What’s behind the socialist revival in the US and the UK?

The success of Corbyn and Sanders is down to more than just anger at welfare cuts

 

Bernie Sanders and Jeremy Corbyn share much in common. Flung from political obscurity to the forefront of national movements, their socialist platforms have galvanised young support while terrifying party moderates who maintain that neither are electable.

The groundswell in support for left-wing candidates is not unique to the UK and the US, however. From Syriza in Greece to Podemos in Spain, anti-austerity parties have been making significant gains, while neo-liberal politicians, most notably Tony Blair, dismiss their supporters as naïve.

But there is more to this socialist revival than just anger at cuts to welfare; although Corbyn’s popularity is in part attributable to his belief that austerity does not work, much of his appeal stems from his status as a rank outsider and his refusal to engage in personality politics.

Sanders too is yet to lower himself to the name-calling, slur-based tactics that epitomise the campaigns of Donald Trump and Ted Cruz. In an age dominated by technocratic, air-brushed career politicians more concerned with sound bites than substance, Corbyn and Sanders offer a refreshing alternative.

Whether purposefully or not, Corbyn won the Labour leadership contest by turning the election into a referendum on the state of politics in the UK, and across the pond, Sanders is attempting much the same thing.

Where their rivals are conciliatory with big business, Corbyn and Sanders are confrontational; Hillary Clinton’s failure to rouse the same kind of grass roots support as Sanders is due in part to her reputation as a ‘Washington insider’, and her over dependency on rich donors and super PACS.

Peter Mandelson, immediately after their loss in the 2015 general election, argued that Labour had ‘given the impression that we weren’t with the money creators’, while a month or so later Burnham, Kendall and Cooper all either abstained from or voted in favour of a Tory-backed welfare bill that would consign millions of children to poverty. Only Corbyn offered a break from the social neo-liberal or ‘third way’ economic and social policies that so many on the left were beginning to tire of.
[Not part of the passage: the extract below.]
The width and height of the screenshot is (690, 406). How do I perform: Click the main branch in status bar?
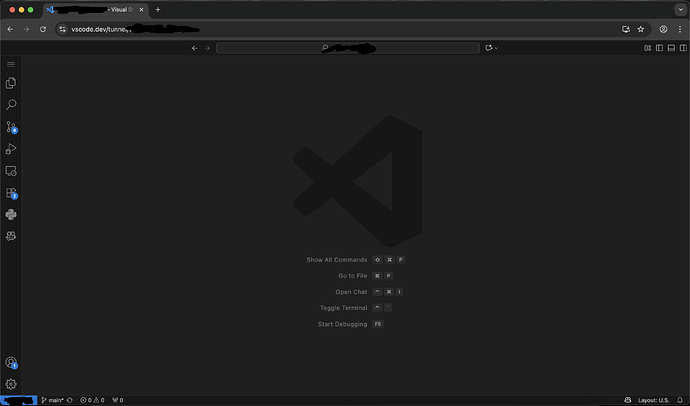click(x=54, y=400)
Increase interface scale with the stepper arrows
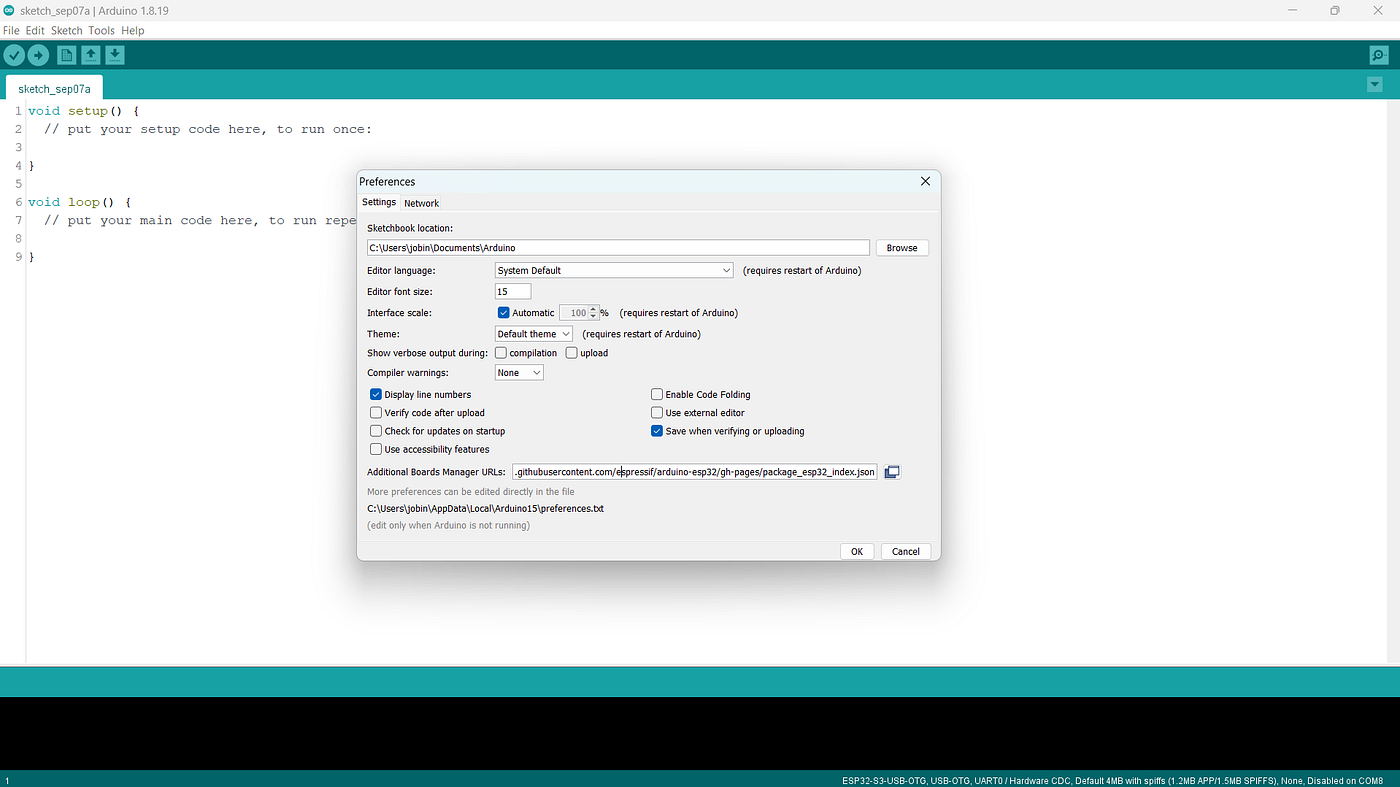This screenshot has height=787, width=1400. pos(592,309)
Tarnished by their affiliation with New Labour, Corbyn’s rivals failed to appreciate that more of the same was not what their party needed. ‘Radical leftism is often reactionary’ argued Tony Blair, but who can deny that Corbyn has energised a generation of previously apathetic voters; in a recent survey by the Guardian, it was reported that party membership had ‘doubled, trebled, quadrupled or even quintupled’ in almost every constituency polled.
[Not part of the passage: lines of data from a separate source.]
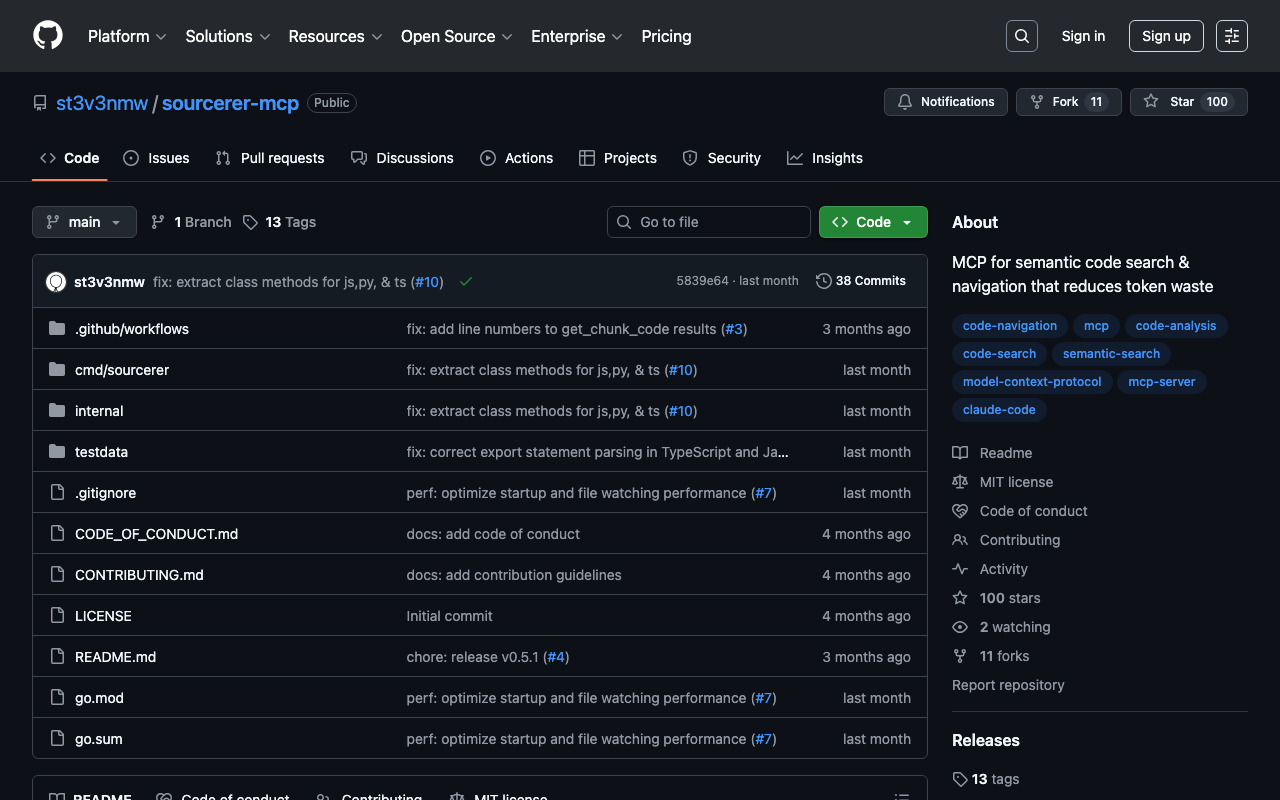Expand the green Code dropdown
This screenshot has height=800, width=1280.
point(872,222)
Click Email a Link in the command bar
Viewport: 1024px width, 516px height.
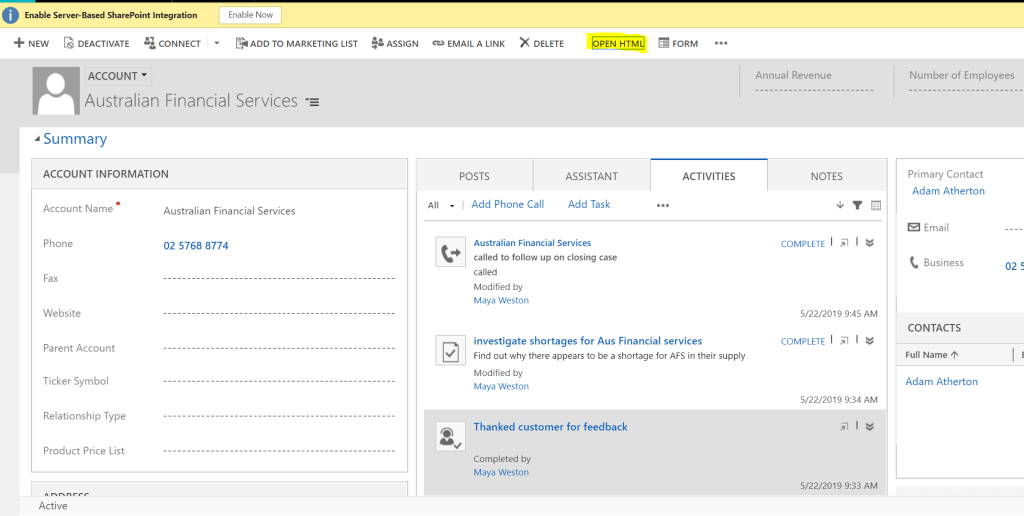pyautogui.click(x=468, y=44)
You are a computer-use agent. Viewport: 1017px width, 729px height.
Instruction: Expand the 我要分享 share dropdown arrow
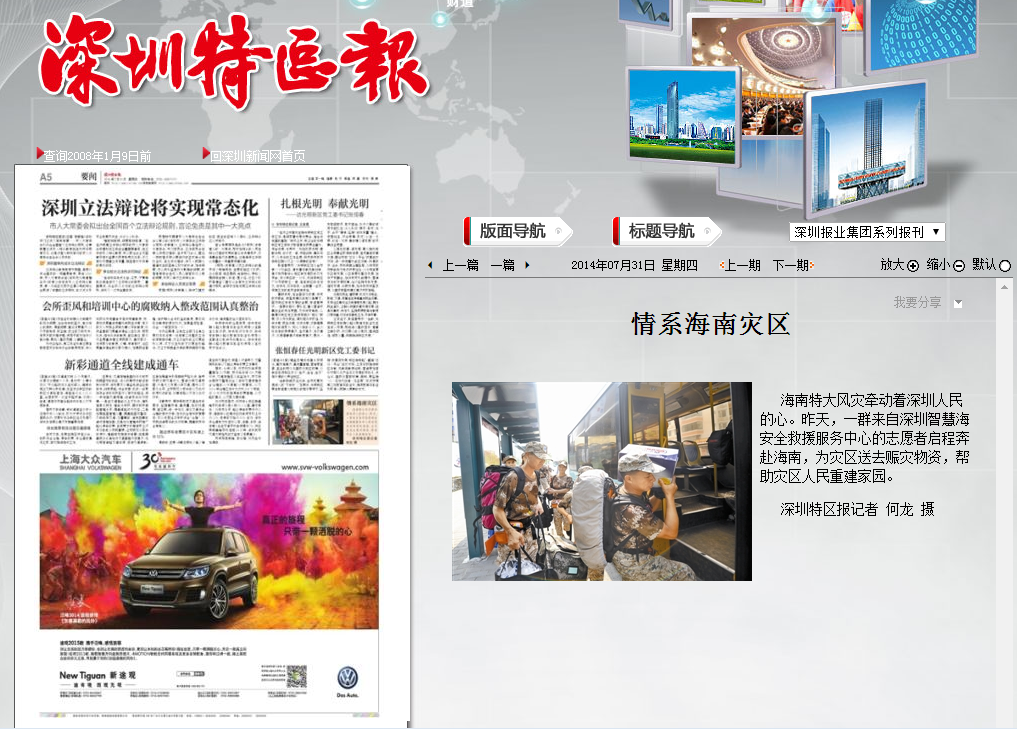(x=958, y=303)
Between Corbyn becoming leader on 12 September and Christmas Eve, 87,158 joined the Labour party, while in the US, Sanders has been equally successful in attracting new, mostly young voters, to his cause.

Are Corbyn, Sanders and their supporters guilty of idealism? David Brooks, of the New York Times, thinks so. In the ethos of what he calls ‘expressive individualism’, “individual authenticity is the supreme value. Compromise and coalition-building is regarded as a dirty and tainted activity. People congregate in segregated cultural and ideological bubbles and convince themselves that the purest example of their type could actually win”.
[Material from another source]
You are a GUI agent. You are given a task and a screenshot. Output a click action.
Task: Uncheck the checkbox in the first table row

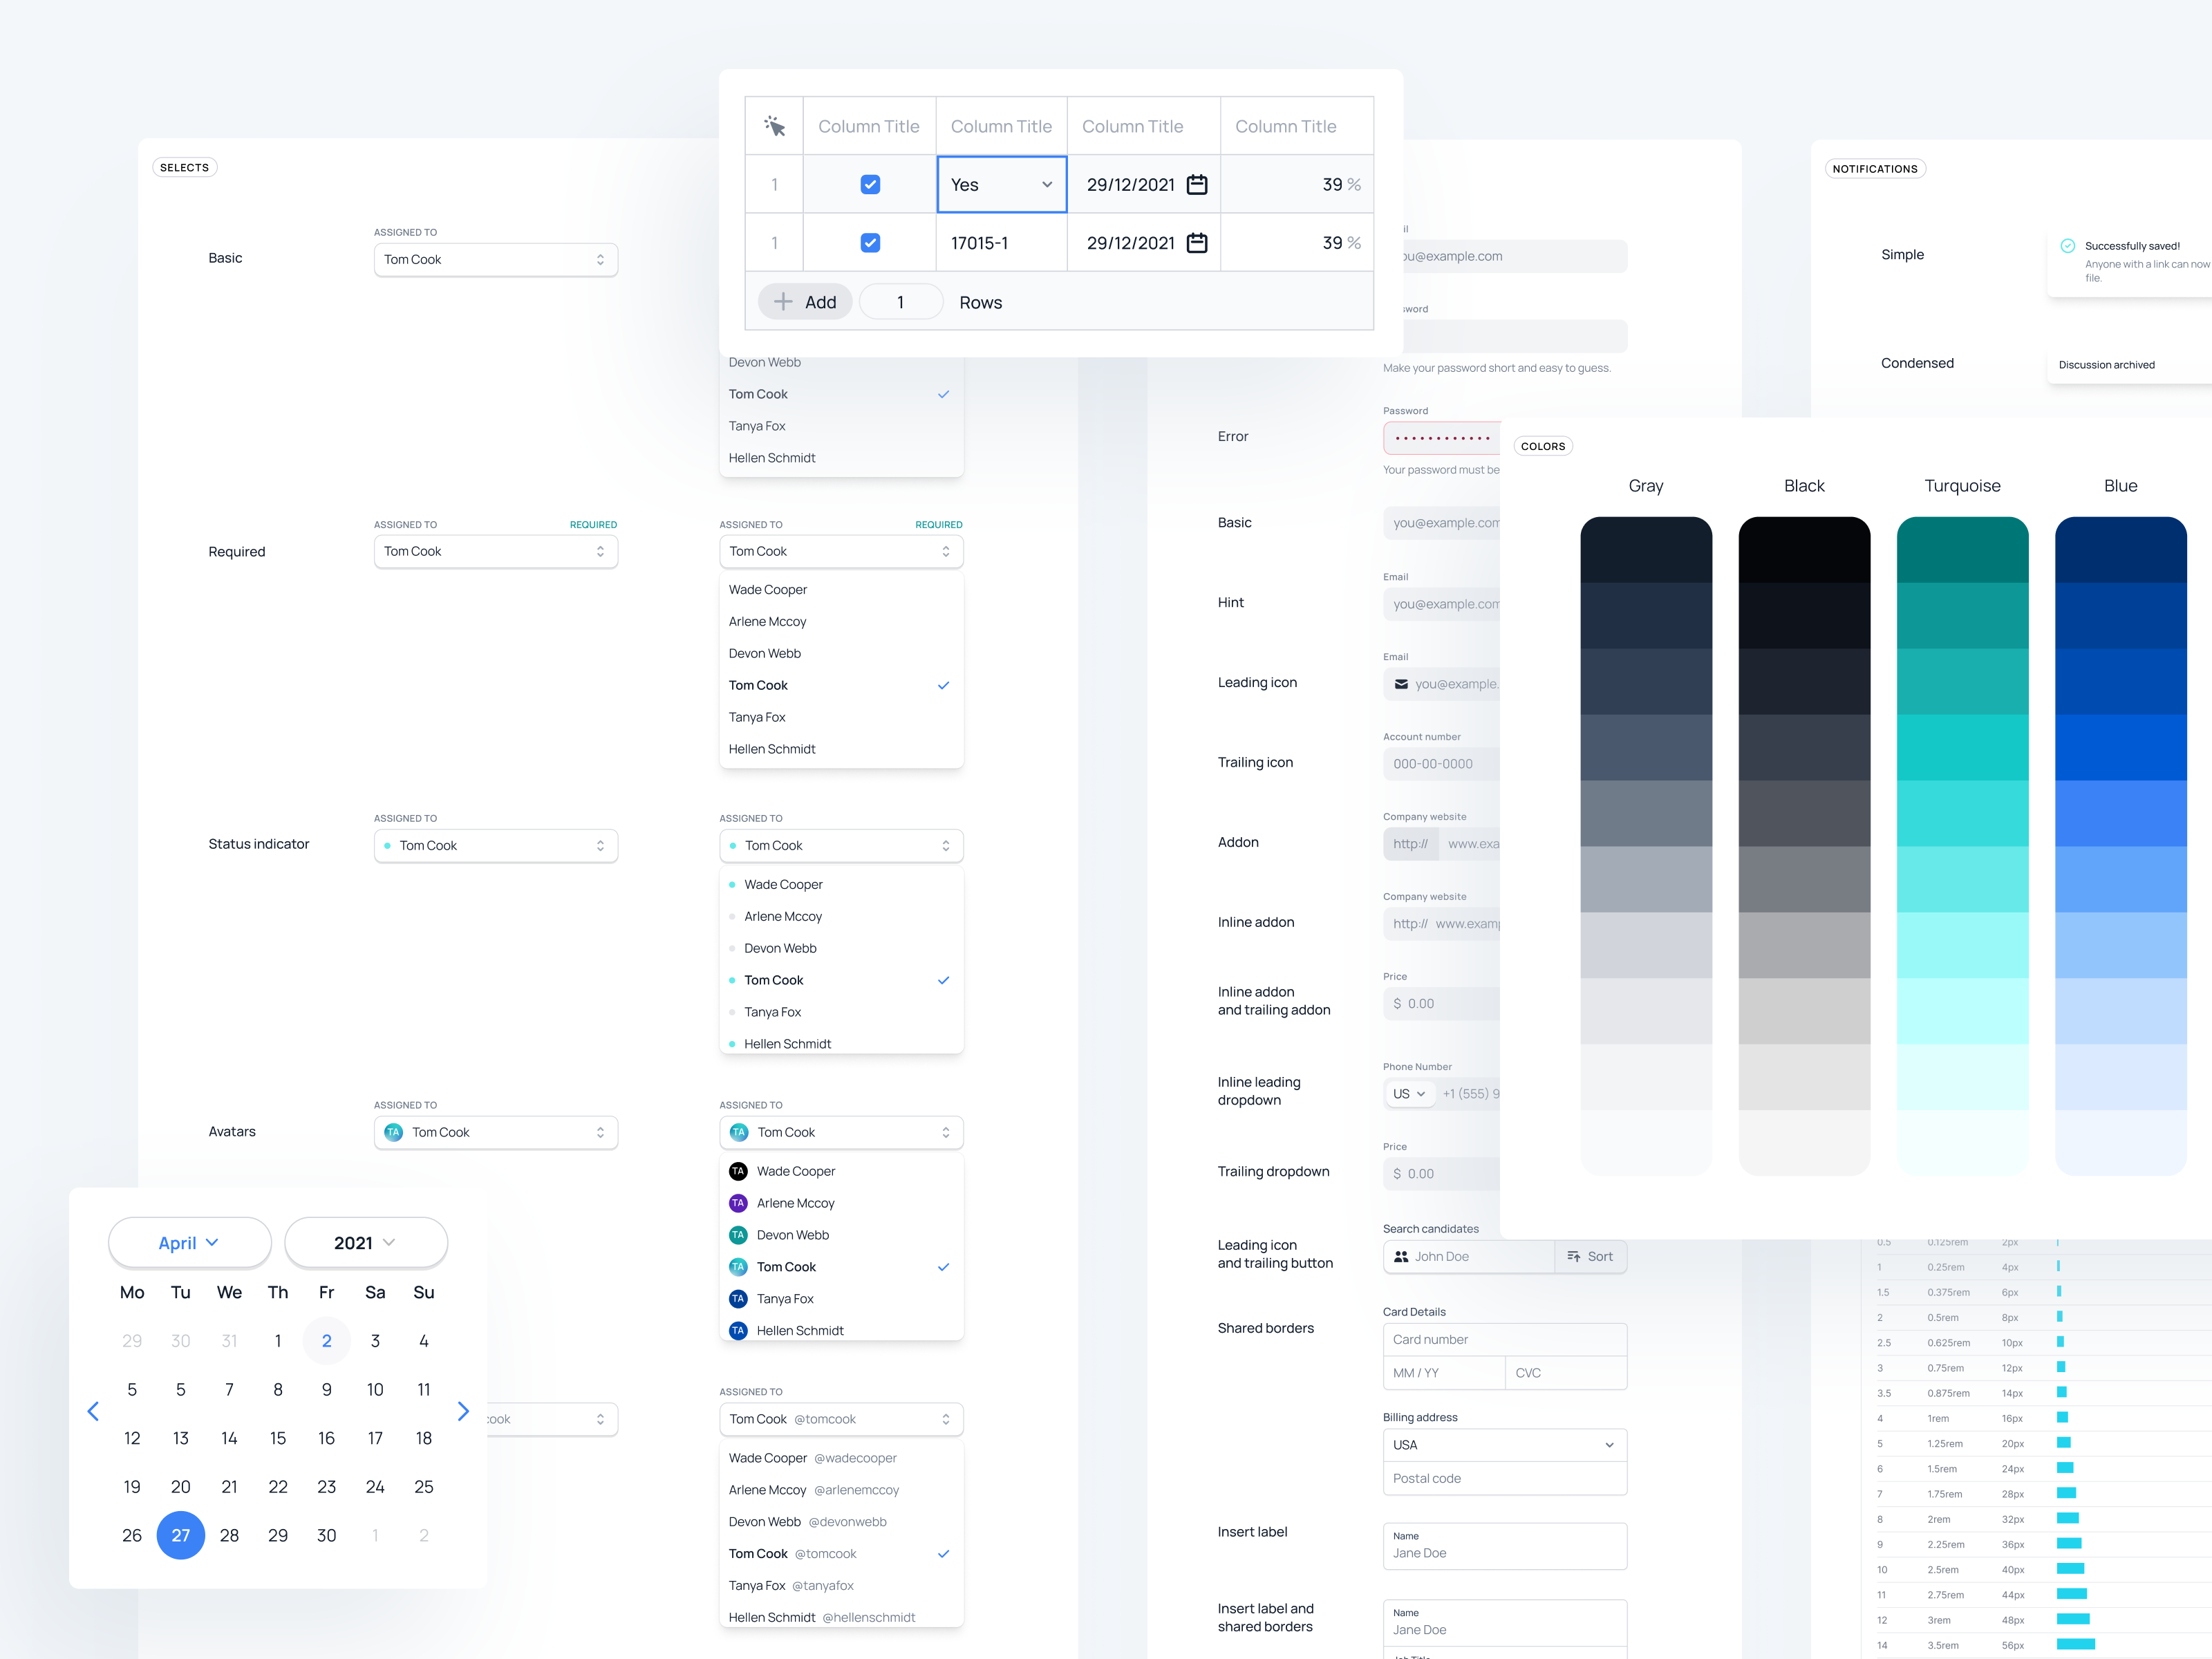coord(870,184)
The implication is that, by disregarding dissent within his party, and failing to acknowledge the importance of the centre ground, Corbyn’s sweeping policies on everything from tax reform to tuition fees, will remain unrealised; better to compromise and choose a candidate with broad appeal, than go with your heart and end up forever in opposition.

Such naysaying, however, is exactly the kind of thing that has left so many disillusioned with politics as it is at present. Like his political soul mate across the Atlantic, Corbyn will need the young, the marginalised and the disenfranchised to turn up en masse if he is to win in 2020. Only by harnessing this previously untapped resource will he or Sanders be able to overcome the need to compromise that has stymied radical change for so long.

As Sanders said on the campaign trail last month:

“The real way that change takes place is when people on the bottom begin to stand up and say enough is enough. That’s true of the civil rights movement, it is true of the women’s movement, it’s true of the environmental movement, of the gay movement. Millions of people begin to stand up and say, “We need change”.